» **WHAT THIS EXERCISE ASKS**:
a) Write out the passage of the newborn insurance bill article between "According to Lampitt, this" and "health coverage plan.", inclusive.
b) Answer these questions using the newborn insurance bill article.
(i) For how long after birth are newborns automatically covered under their parents' insurance under current law?
(ii) Which two state departments would be required to prepare the informational literature?
(iii) When would the measure take effect?

» **TEXT BLOCK**:
Lampitt Bill to Require Hospitals, Birthing Centers to Provide Parents with Info on Health Insurance for Newborns Advances

(TRENTON) — Legislation Assembly Women and Children Committee Chairwoman Pamela R. Lampitt sponsored that would require New Jersey hospitals and birthing centers to provide informational literature on health insurance coverage for newborns to new parents was recently released from her committee.

“Giving birth is an emotional, exciting and overwhelming experience for new parents,” said Lampitt (D-Camden). “They have thousands of questions and concerns, but making sure their insurance company is notified of the new addition to the family within 30 days is almost universally not one of them.”

Under current law, newborns are automatically covered under their parents’ insurance for a period of 30 days after the date of birth. If the insurance company is not notified of the birth within that time, coverage for the newborn lapses until the next open enrollment period.

According to Lampitt, this lack of knowledge about the coverage enrollment window can leave new parents footing the bill for wellness visits for their child and can be especially taxing for single mothers attempting to adapt to life with a new baby.

Under her legislation (A-3753) the state departments of Health (DOH) and Banking and Insurance (DOBI) would be required to prepare and make available to hospitals and birthing centers informational literature on health insurance coverage for newborns.

The literature would inform new parents of:

  • The timeline under which the parent’s health insurance policy provides coverage for a newborn child; and
  • How to obtain coverage for that child after that period under:
    • The parent’s policy;
    • A separate, private health insurance policy; or
    • A public health coverage plan.

“This is something that is so easy to miss in the chaos and joy of bringing a new life into the world,” said Lampitt. “Fortunately, it’s also a problem that is fairly easy to fix.”

The measure would take effect four months following its enactment. It now heads to the full Assembly for further consideration.

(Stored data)
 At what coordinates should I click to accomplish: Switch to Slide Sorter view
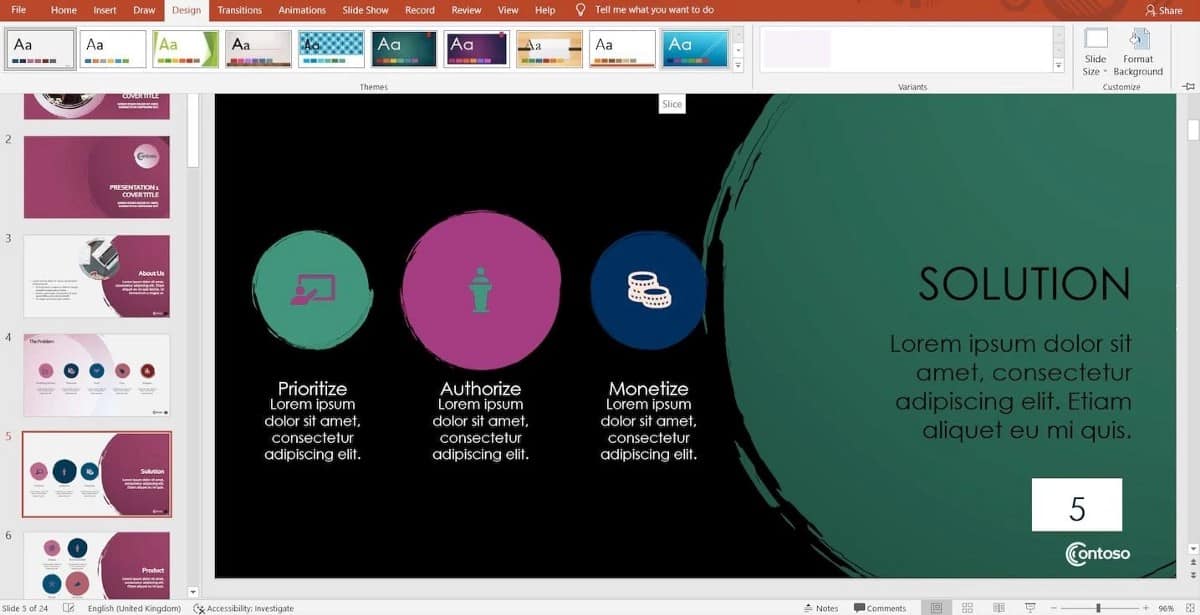click(x=966, y=607)
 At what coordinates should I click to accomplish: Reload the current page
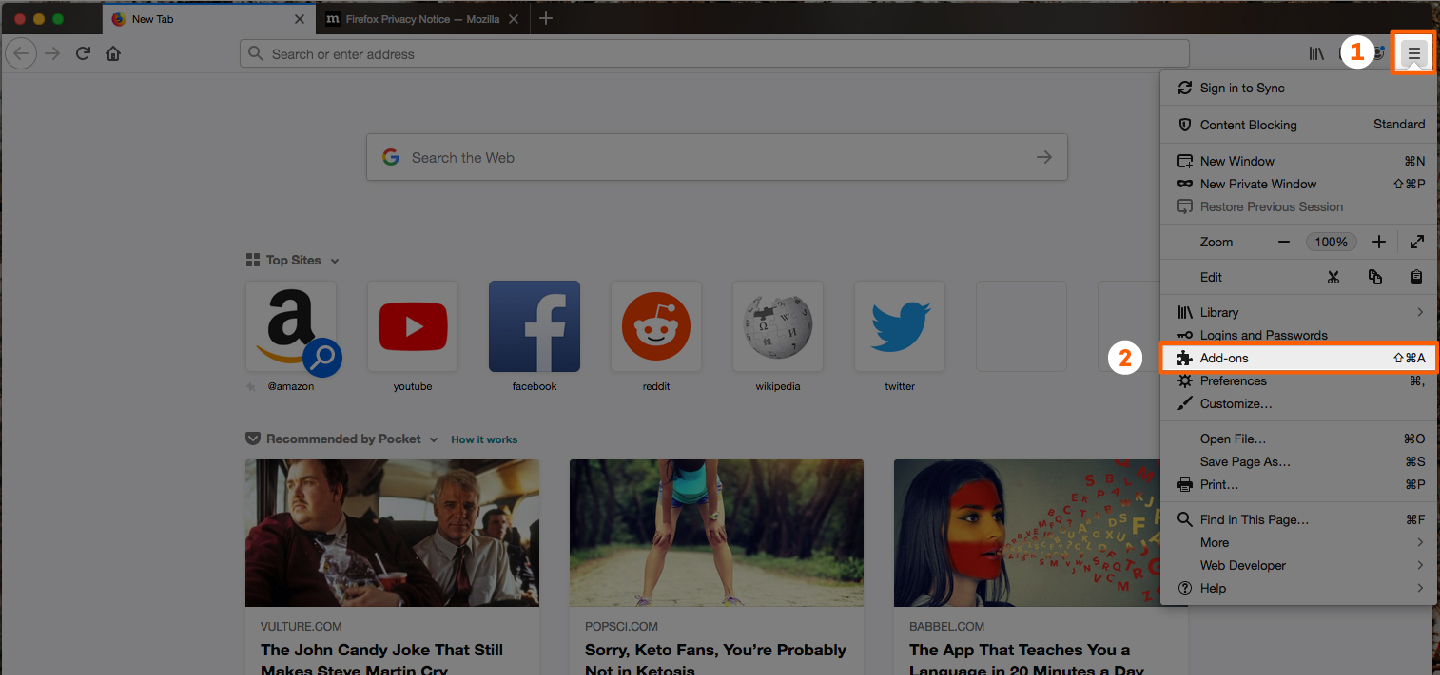click(x=83, y=53)
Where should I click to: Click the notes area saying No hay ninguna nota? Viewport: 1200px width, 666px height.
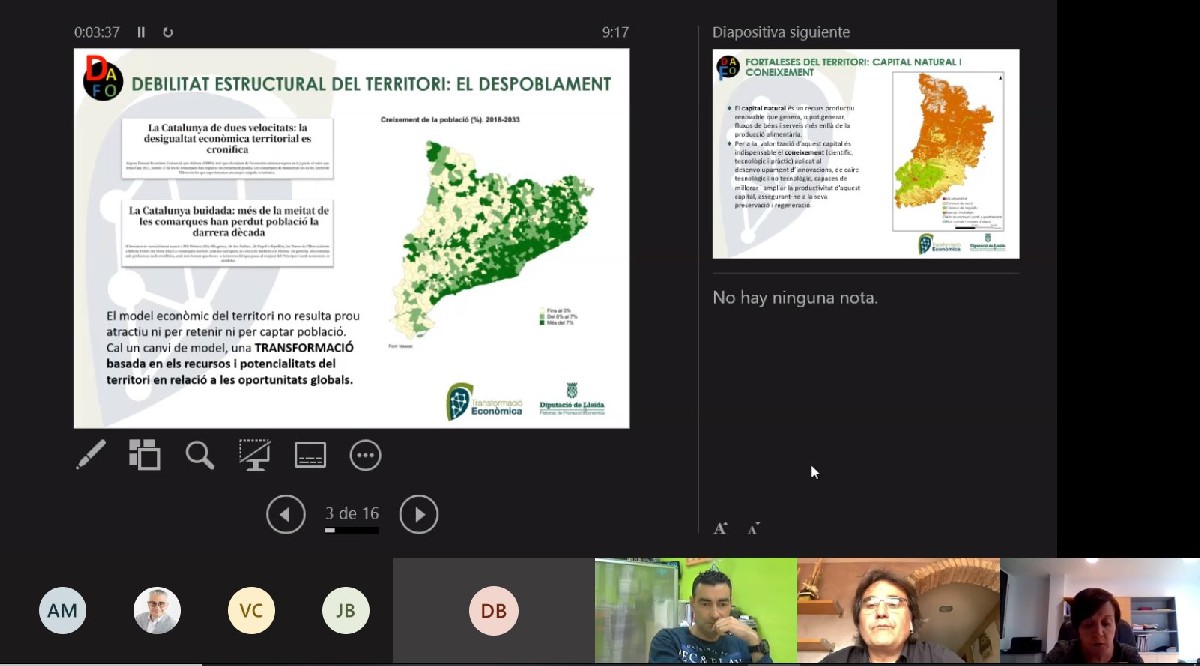coord(795,298)
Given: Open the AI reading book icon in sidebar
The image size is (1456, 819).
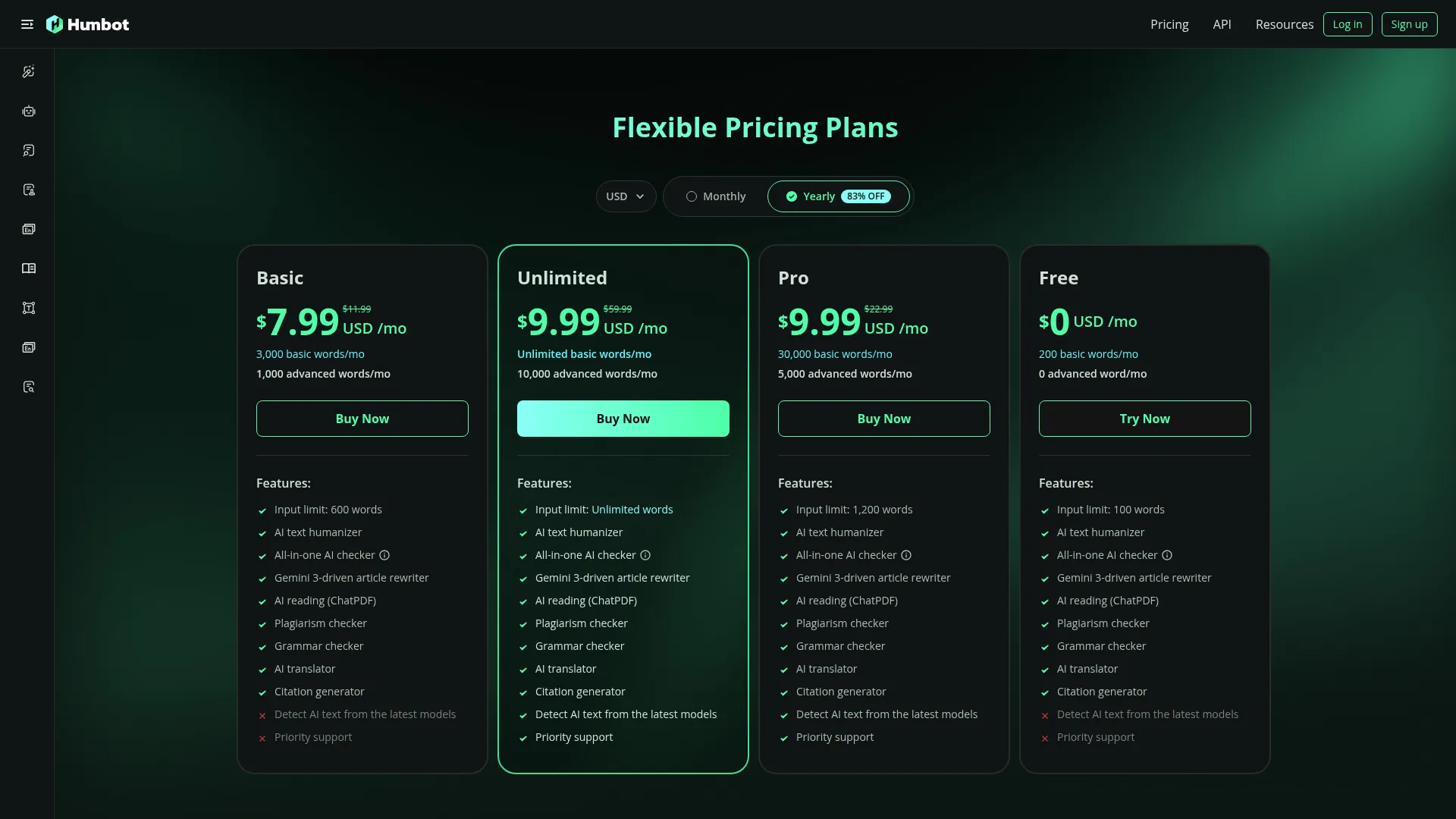Looking at the screenshot, I should [x=29, y=268].
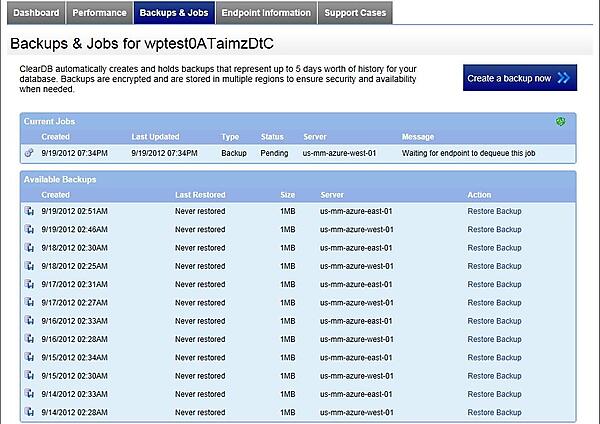Click backup icon for 9/18/2012 02:30AM row
This screenshot has height=424, width=600.
[29, 247]
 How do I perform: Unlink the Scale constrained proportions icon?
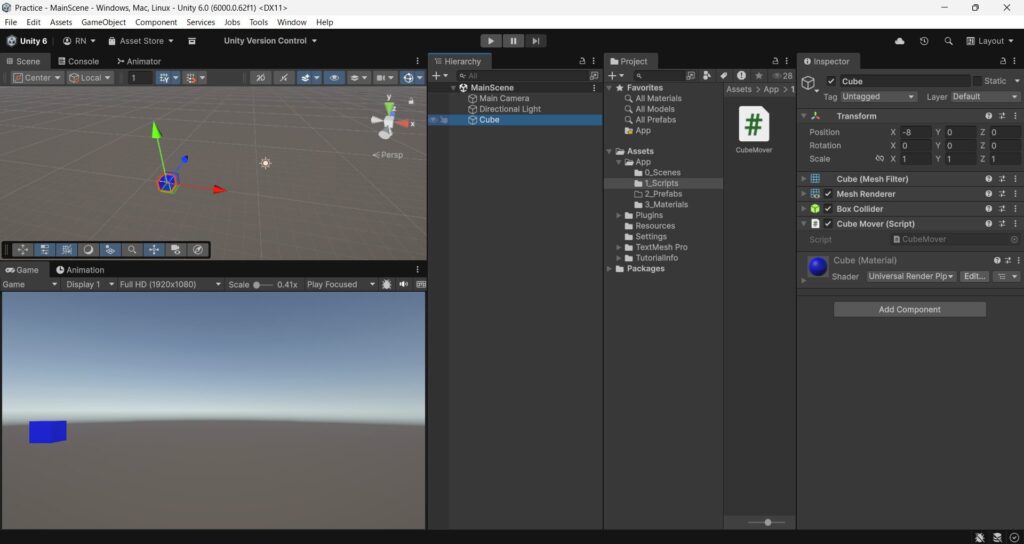click(x=879, y=159)
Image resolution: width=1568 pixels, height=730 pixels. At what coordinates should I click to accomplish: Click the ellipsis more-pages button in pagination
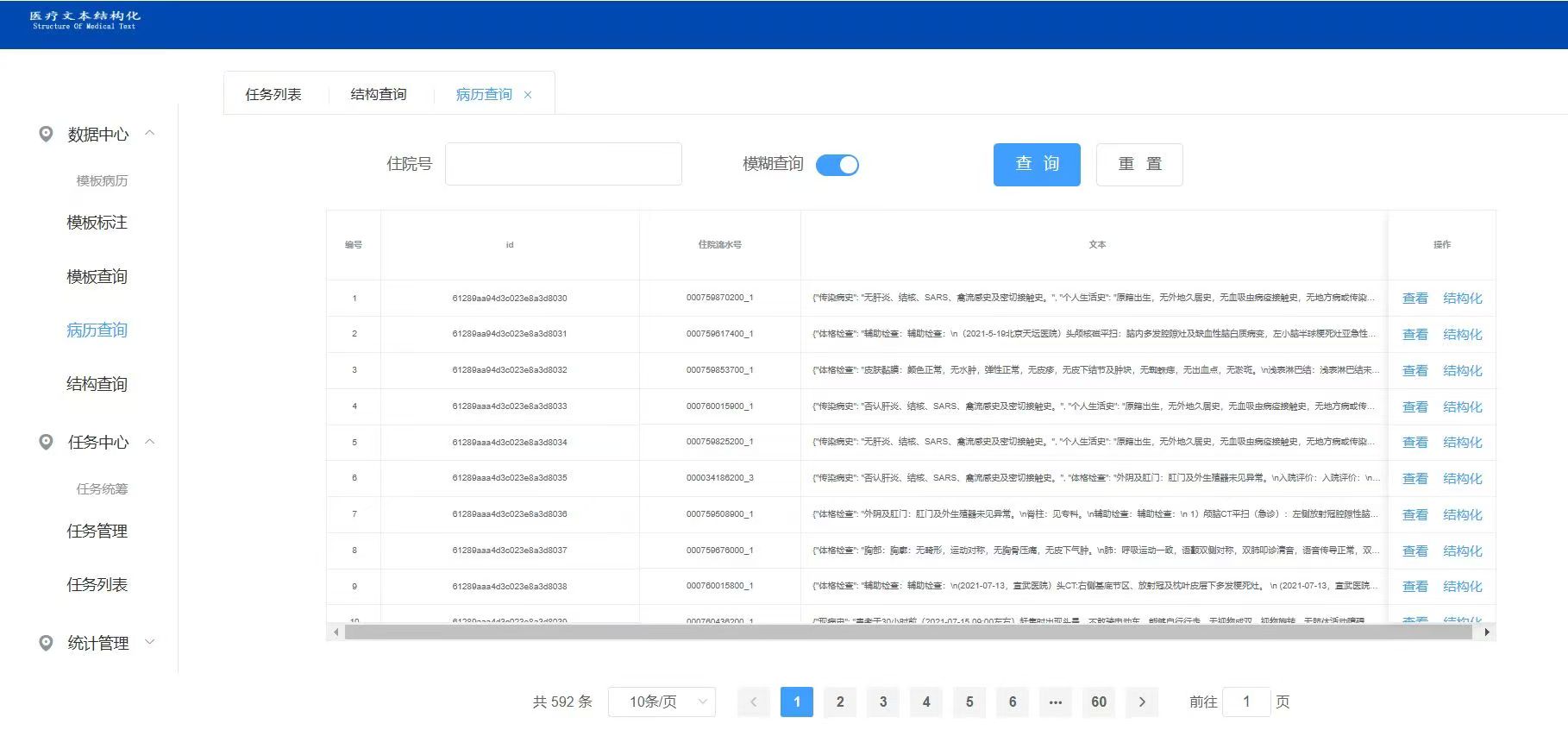tap(1056, 702)
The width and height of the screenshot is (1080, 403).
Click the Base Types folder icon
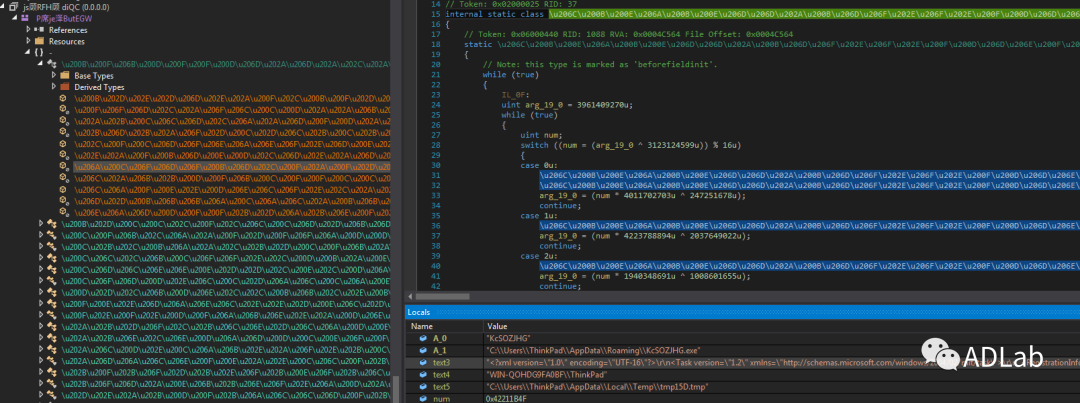point(66,76)
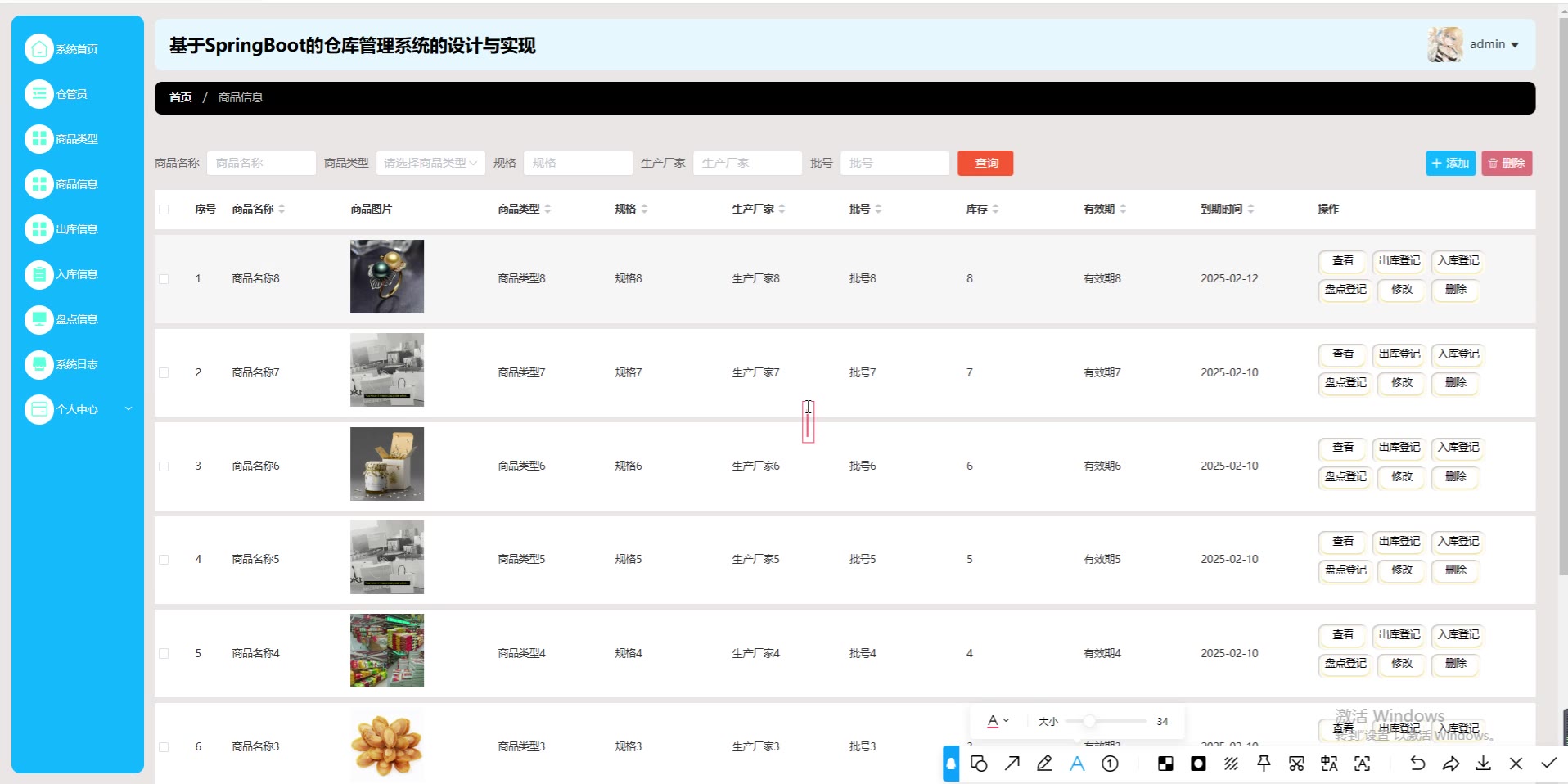Click the pin screenshot icon

[x=1264, y=764]
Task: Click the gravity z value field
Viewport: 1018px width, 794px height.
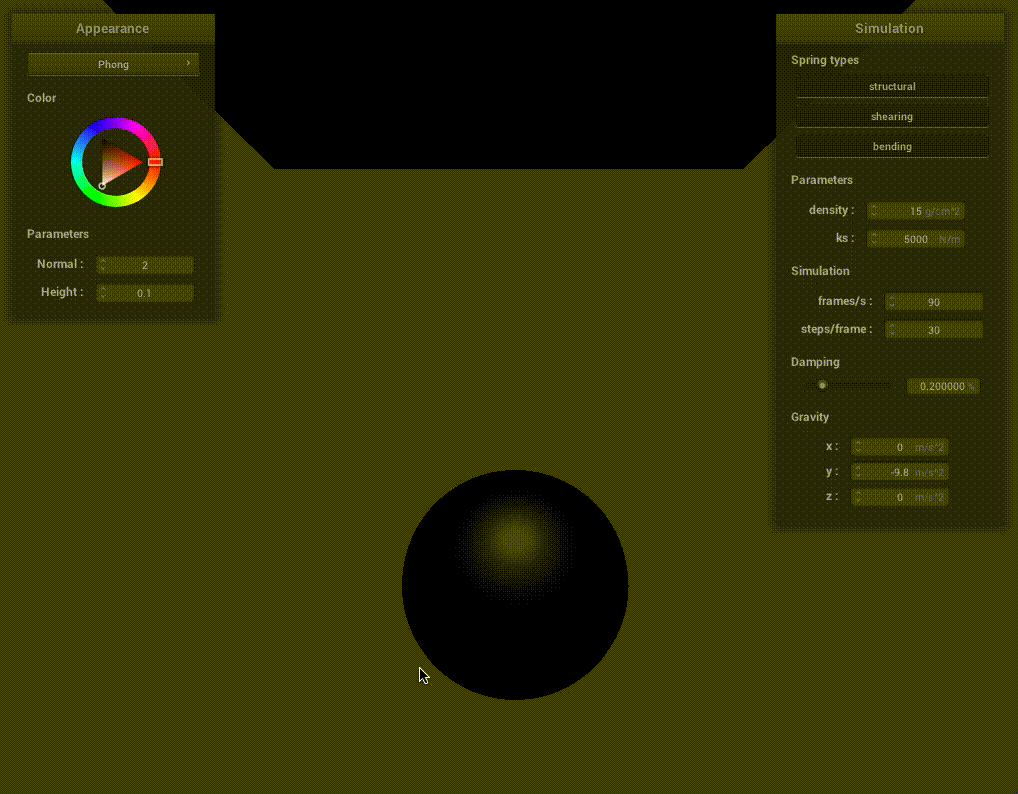Action: (x=900, y=497)

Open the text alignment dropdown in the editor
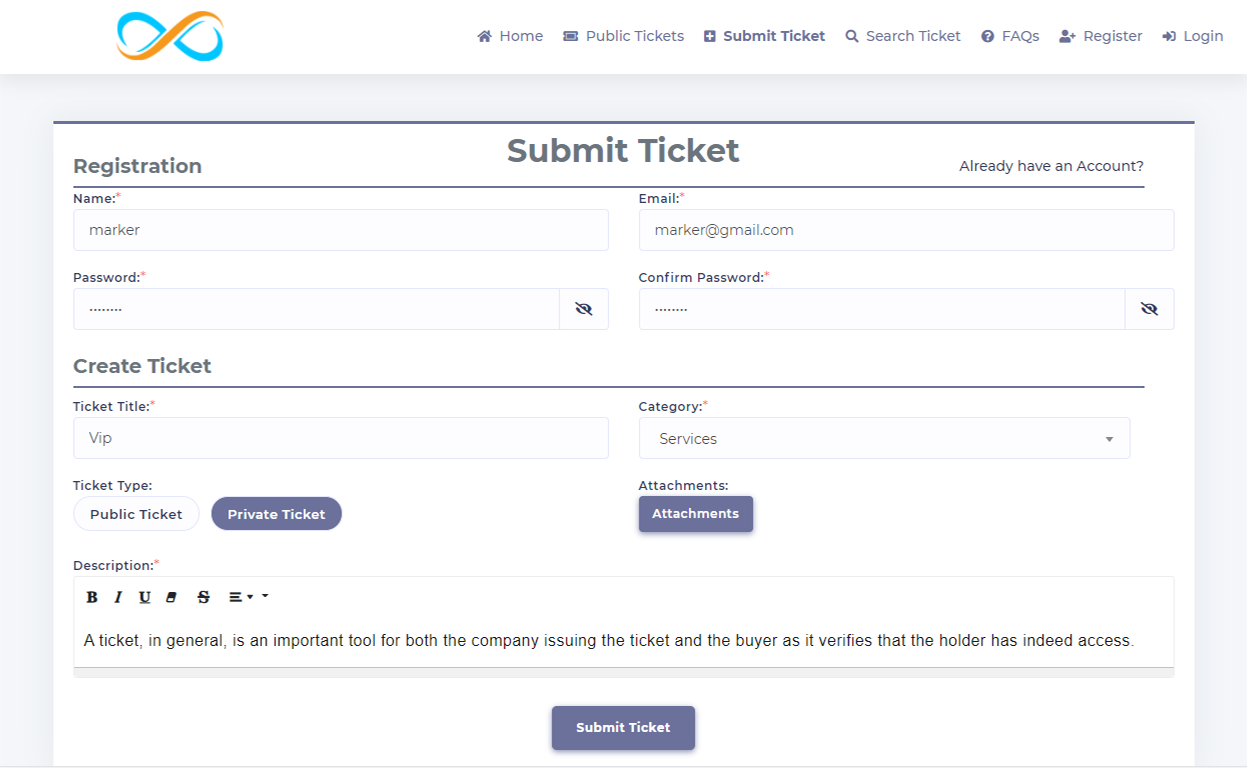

» **TASK RESPONSES**:
a)
According to Lampitt, this lack of knowledge about the coverage enrollment window can leave new parents footing the bill for wellness visits for their child and can be especially taxing for single mothers attempting to adapt to life with a new baby.

Under her legislation (A-3753) the state departments of Health (DOH) and Banking and Insurance (DOBI) would be required to prepare and make available to hospitals and birthing centers informational literature on health insurance coverage for newborns.

The literature would inform new parents of:

  • The timeline under which the parent’s health insurance policy provides coverage for a newborn child; and
  • How to obtain coverage for that child after that period under:
    • The parent’s policy;
    • A separate, private health insurance policy; or
    • A public health coverage plan.

b)
(i) For 30 days after the date of birth.
(ii) The Department of Health (DOH) and the Department of Banking and Insurance (DOBI).
(iii) Four months following its enactment.